> **Work item**: Reproduce the full listing that appears beneath this instruction exactly.

> **Given data**:
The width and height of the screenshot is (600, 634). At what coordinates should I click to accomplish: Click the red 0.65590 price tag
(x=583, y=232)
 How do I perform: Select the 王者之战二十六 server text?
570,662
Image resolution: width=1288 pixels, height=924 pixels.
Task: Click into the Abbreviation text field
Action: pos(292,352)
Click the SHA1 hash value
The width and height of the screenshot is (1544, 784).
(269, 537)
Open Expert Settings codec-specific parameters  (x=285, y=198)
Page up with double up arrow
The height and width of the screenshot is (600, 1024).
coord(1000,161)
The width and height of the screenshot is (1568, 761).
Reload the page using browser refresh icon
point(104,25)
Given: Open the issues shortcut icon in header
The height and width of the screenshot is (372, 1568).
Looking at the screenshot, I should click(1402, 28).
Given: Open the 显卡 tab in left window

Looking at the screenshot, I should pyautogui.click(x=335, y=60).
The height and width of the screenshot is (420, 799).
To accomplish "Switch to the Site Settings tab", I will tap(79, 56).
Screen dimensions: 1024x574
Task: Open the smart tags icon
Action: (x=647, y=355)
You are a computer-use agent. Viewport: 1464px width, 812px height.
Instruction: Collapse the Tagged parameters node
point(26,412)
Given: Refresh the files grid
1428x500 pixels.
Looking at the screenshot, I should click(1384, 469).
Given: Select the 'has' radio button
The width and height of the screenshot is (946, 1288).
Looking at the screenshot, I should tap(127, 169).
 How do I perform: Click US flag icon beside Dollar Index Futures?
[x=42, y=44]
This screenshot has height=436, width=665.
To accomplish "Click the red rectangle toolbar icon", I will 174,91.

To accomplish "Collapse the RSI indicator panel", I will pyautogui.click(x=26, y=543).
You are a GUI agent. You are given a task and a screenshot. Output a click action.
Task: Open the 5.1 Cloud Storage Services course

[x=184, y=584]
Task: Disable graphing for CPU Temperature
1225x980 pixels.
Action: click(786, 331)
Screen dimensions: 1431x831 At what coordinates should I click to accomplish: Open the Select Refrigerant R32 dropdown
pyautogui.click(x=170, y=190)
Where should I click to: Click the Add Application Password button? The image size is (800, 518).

> **Response to the exercise**:
The width and height of the screenshot is (600, 634). At what coordinates should I click to accomplish: Click the red 0.65590 price tag
(x=583, y=232)
 How do I perform: Select the 王者之战二十六 server text?
570,662
Image resolution: width=1288 pixels, height=924 pixels.
Task: Click into the Abbreviation text field
Action: pos(292,352)
Click the SHA1 hash value
The width and height of the screenshot is (1544, 784).
(269, 537)
Open Expert Settings codec-specific parameters  (x=285, y=198)
Page up with double up arrow
The height and width of the screenshot is (600, 1024).
coord(1000,161)
The width and height of the screenshot is (1568, 761).
Reload the page using browser refresh icon
point(104,25)
Given: Open the issues shortcut icon in header
The height and width of the screenshot is (372, 1568).
Looking at the screenshot, I should click(1402, 28).
Given: Open the 显卡 tab in left window

Looking at the screenshot, I should pyautogui.click(x=335, y=60).
The height and width of the screenshot is (420, 799).
To accomplish "Switch to the Site Settings tab", I will tap(79, 56).
Screen dimensions: 1024x574
Task: Open the smart tags icon
Action: (x=647, y=355)
You are a computer-use agent. Viewport: 1464px width, 812px height.
Instruction: Collapse the Tagged parameters node
point(26,412)
Given: Refresh the files grid
1428x500 pixels.
Looking at the screenshot, I should click(1384, 469).
Given: Select the 'has' radio button
The width and height of the screenshot is (946, 1288).
Looking at the screenshot, I should tap(127, 169).
 How do I perform: Click US flag icon beside Dollar Index Futures?
[x=42, y=44]
This screenshot has height=436, width=665.
To accomplish "Click the red rectangle toolbar icon", I will 174,91.

To accomplish "Collapse the RSI indicator panel", I will pyautogui.click(x=26, y=543).
You are a GUI agent. You are given a task and a screenshot. Output a click action.
Task: Open the 5.1 Cloud Storage Services course

[x=184, y=584]
Task: Disable graphing for CPU Temperature
1225x980 pixels.
Action: click(786, 331)
Screen dimensions: 1431x831 At what coordinates should I click to accomplish: Open the Select Refrigerant R32 dropdown
pyautogui.click(x=170, y=190)
Where should I click to: Click the Add Application Password button? The image size is (800, 518).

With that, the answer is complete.